[Records to process start]

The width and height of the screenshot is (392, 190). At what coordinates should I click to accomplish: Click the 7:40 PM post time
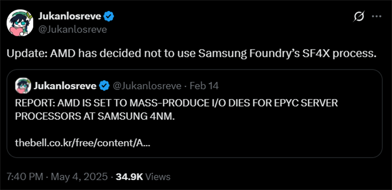click(x=25, y=177)
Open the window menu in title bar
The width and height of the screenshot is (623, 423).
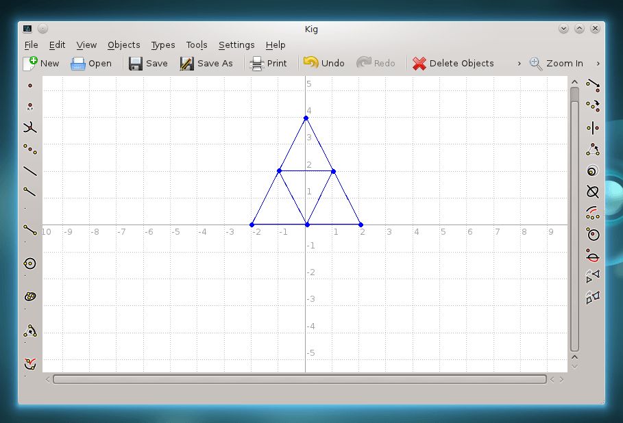pyautogui.click(x=27, y=29)
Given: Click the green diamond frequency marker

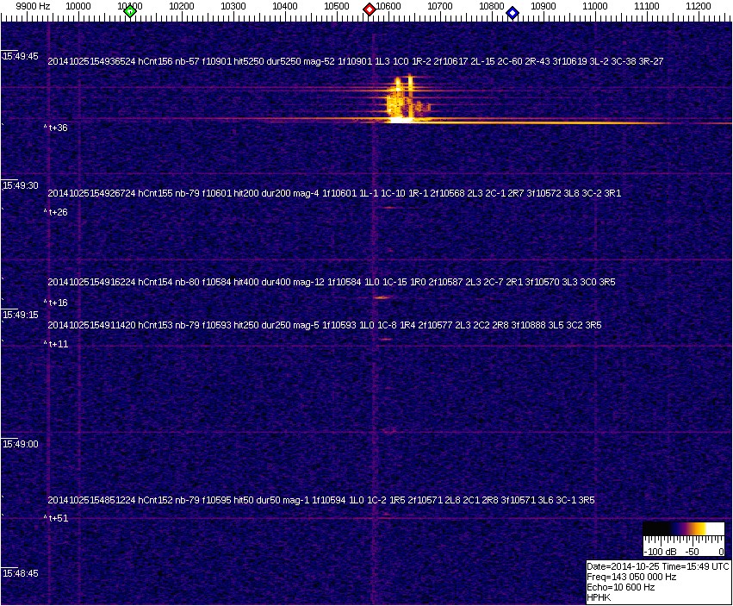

[Records to process end]

Objective.
Please write out the whole listing above again, all wording included, with every click coordinate multiplied by 2.6 and rounded to a whole number (halves round up), while all other numbers stay as they are. Leave the pictures out.

The completed task.
The width and height of the screenshot is (392, 190). At what coordinates should I click to accomplish: Click the 7:40 PM post time
click(x=65, y=460)
Open the window menu in title bar
The width and height of the screenshot is (623, 423).
pyautogui.click(x=70, y=75)
Given: Click the green diamond frequency marker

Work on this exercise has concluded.